Input:
=-=-=-=-=
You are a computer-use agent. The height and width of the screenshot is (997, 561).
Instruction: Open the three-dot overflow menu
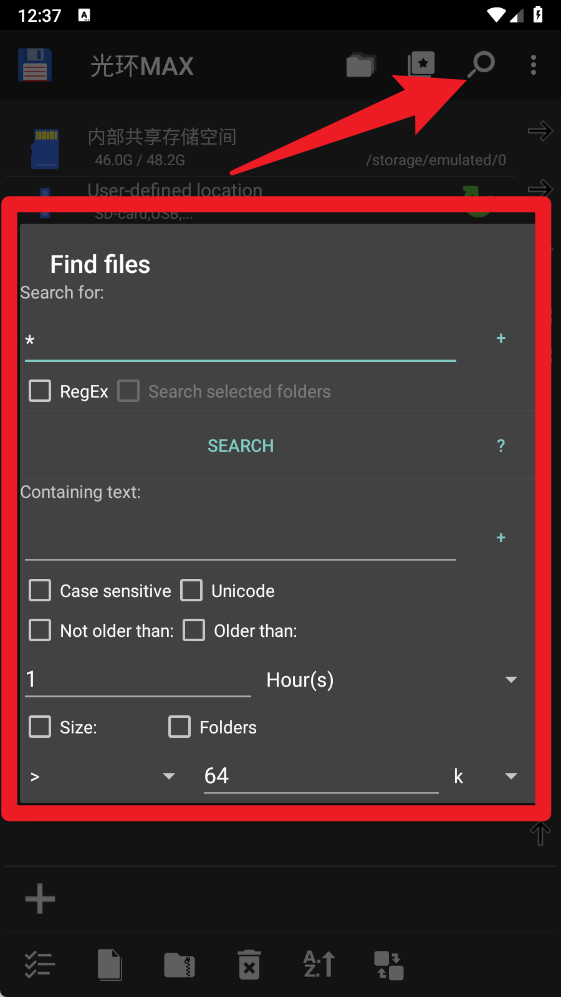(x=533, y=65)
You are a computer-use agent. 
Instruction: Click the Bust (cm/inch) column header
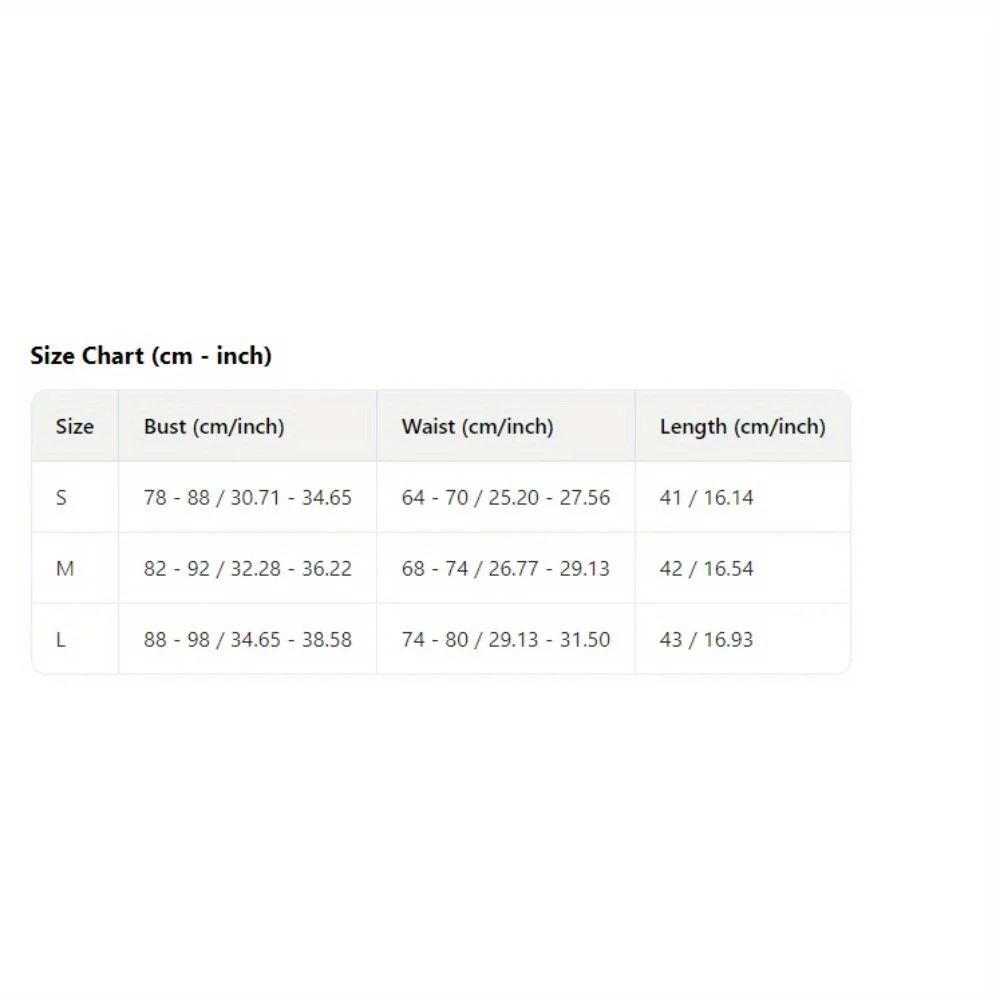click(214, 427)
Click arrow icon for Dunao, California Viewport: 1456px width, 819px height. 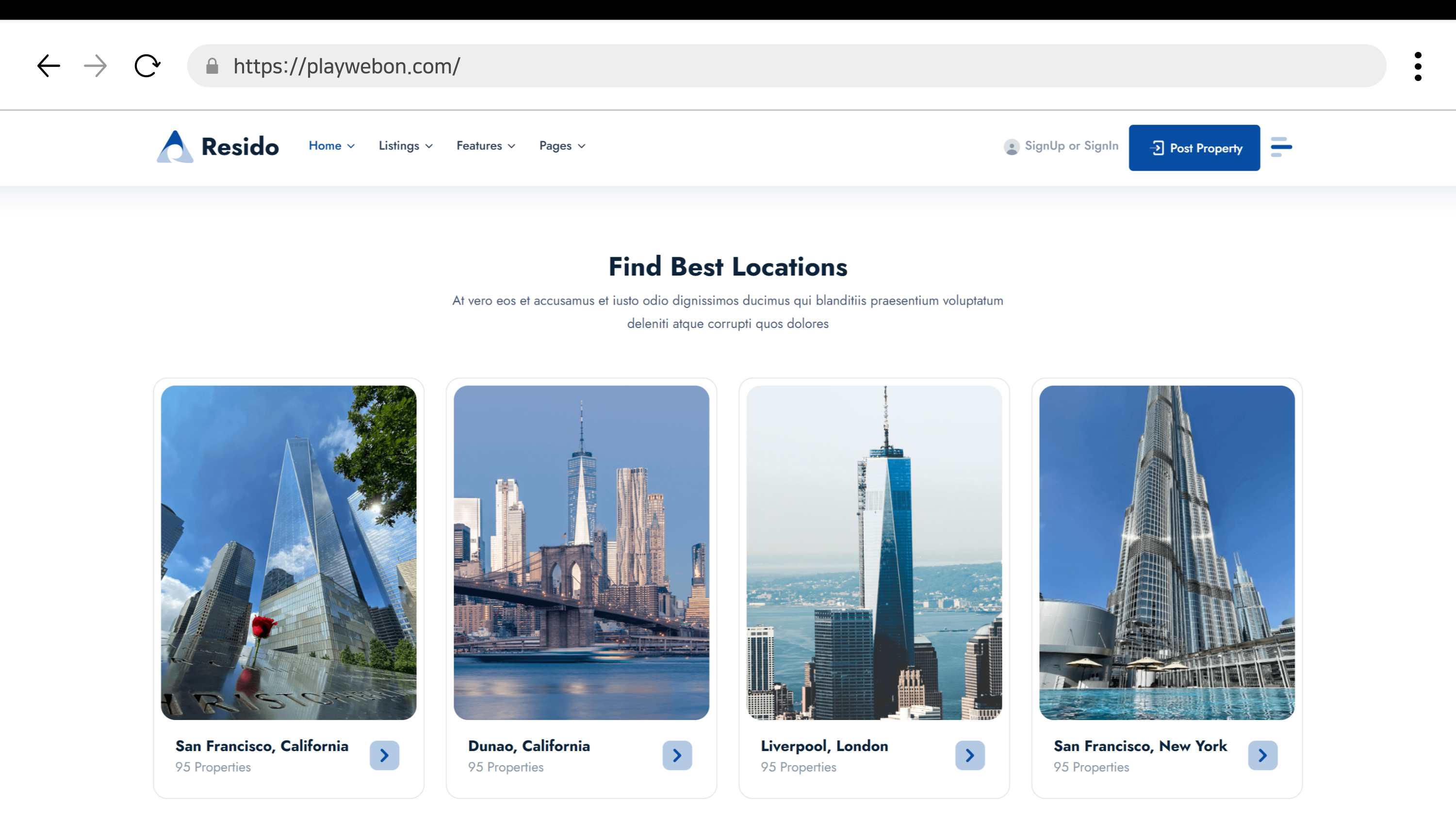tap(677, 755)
=-=-=-=-=
Exercise description:
Please pull out each line of the entries above that contains the word "computer", and copy those lines in full.

Solution to the exercise:
You are a computer-use agent. The height and width of the screenshot is (997, 561).
You are a computer-use agent. 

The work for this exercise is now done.